Big Tech scannt eure Chats — ohne Erlaubnis
Die Ausnahmeregelung für die freiwillige Chatkontrolle ist am Wochenende ausgelaufen. Google, Meta und Microsoft scannen trotzdem weiter massenhaft eure privaten Nachrichten.
Was passiert ist
Die EU hatte Tech-Konzernen per Ausnahmeregel erlaubt, private Kommunikation freiwillig auf illegale Inhalte zu durchsuchen. Diese Regel ist jetzt weg. Die Konzerne machen einfach weiter — ohne Rechtsgrundlage.
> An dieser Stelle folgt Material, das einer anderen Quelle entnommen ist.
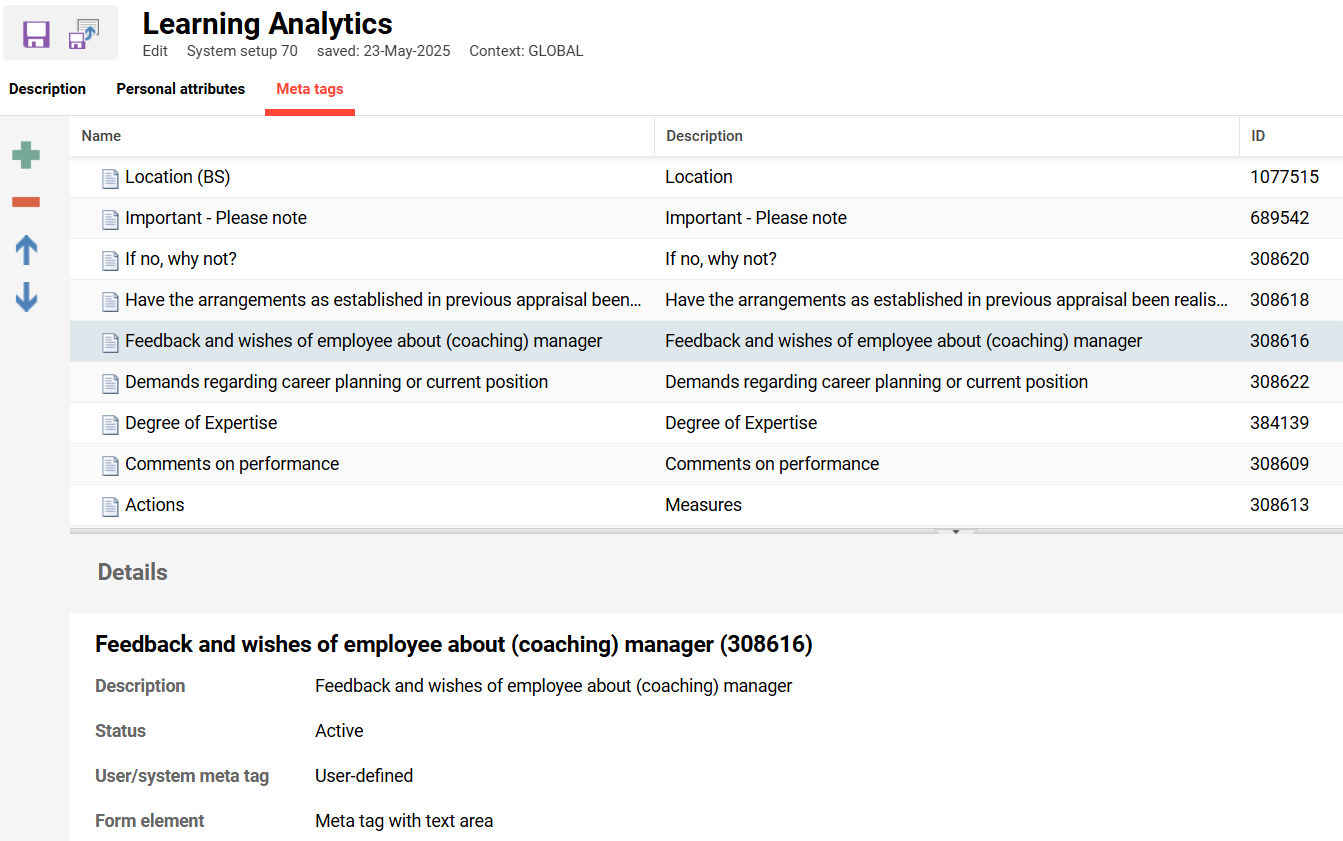Add a new meta tag with plus icon

(x=26, y=155)
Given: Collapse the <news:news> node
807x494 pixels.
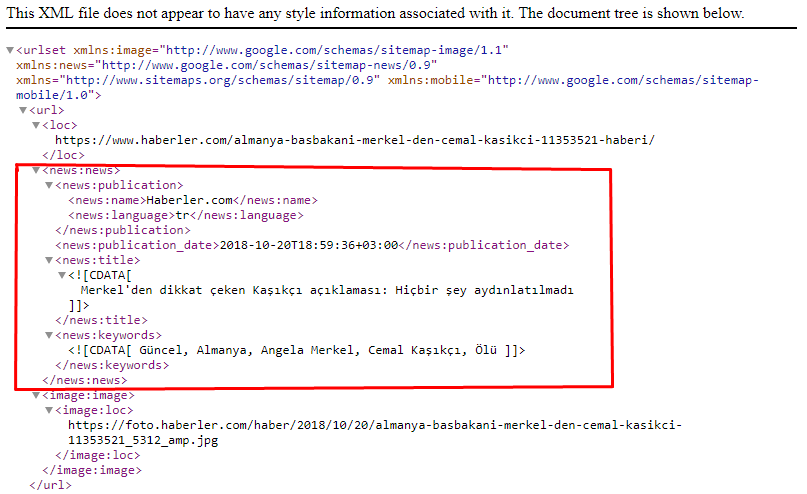Looking at the screenshot, I should (36, 171).
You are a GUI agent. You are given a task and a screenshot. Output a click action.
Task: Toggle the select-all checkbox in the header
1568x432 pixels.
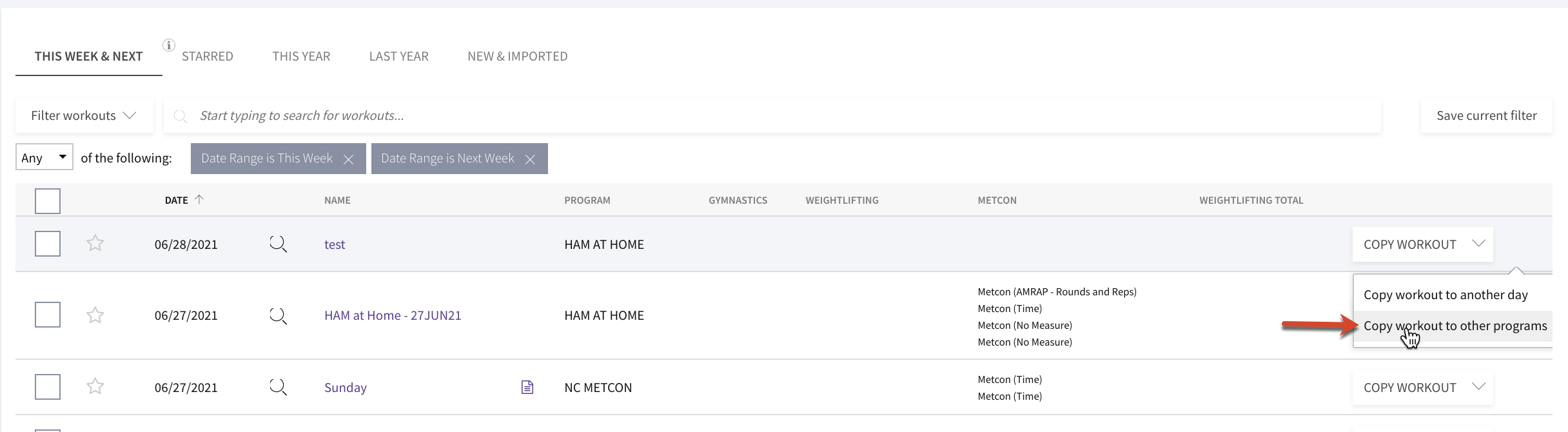(48, 201)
Die Scan-Maschine läuft weiter
Meta durchsucht unverschlüsselte Nachrichten auf Facebook und Instagram. Google scannt Gmail und Messages. Microsoft filtert bei Skype und Outlook. Alles automatisiert, alles massenhaft — und ab jetzt alles ohne gesetzliche Grundlage.
💡 Was das bedeutet
Drei der mächtigsten Konzerne der Welt durchleuchten eure privaten Gespräche und berufen sich auf eine Regel, die nicht mehr existiert. Wer ohne Rechtsgrundlage massenhaft Kommunikation scannt, betreibt Massenüberwachung. Punkt.
Zahlenbox
- 3 Konzerne** — Google, Meta, Microsoft machen weiter
- 0 Rechtsgrundlagen** — seit dem Wochenende
- Milliarden Nachrichten** — täglich gescannt
- 0 Konsequenzen** — bisher keine Reaktion der EU
Pro & Con — aus Sicht der Konzerne
✅ Pro
- Kinderschutz als Argument
- Bestehende Infrastruktur bereits aufgebaut
❌ Con
- Keine Rechtsgrundlage mehr
- Verstoß gegen EU-Datenschutzrecht
- Massenüberwachung ohne demokratische Kontrolle
- Verschlüsselte Kommunikation wird umgangen oder vermieden
Zuckerberg lässt durchleuchten
Besonders dreist: Meta. Der Konzern hat Ende-zu-Ende-Verschlüsselung bei Messenger erst 2023 eingeführt — und scannt jetzt die Kanäle, die noch unverschlüsselt sind. Wer Datenschutz verspricht und gleichzeitig Nachrichten durchsucht, hat ein Glaubwürdigkeitsproblem.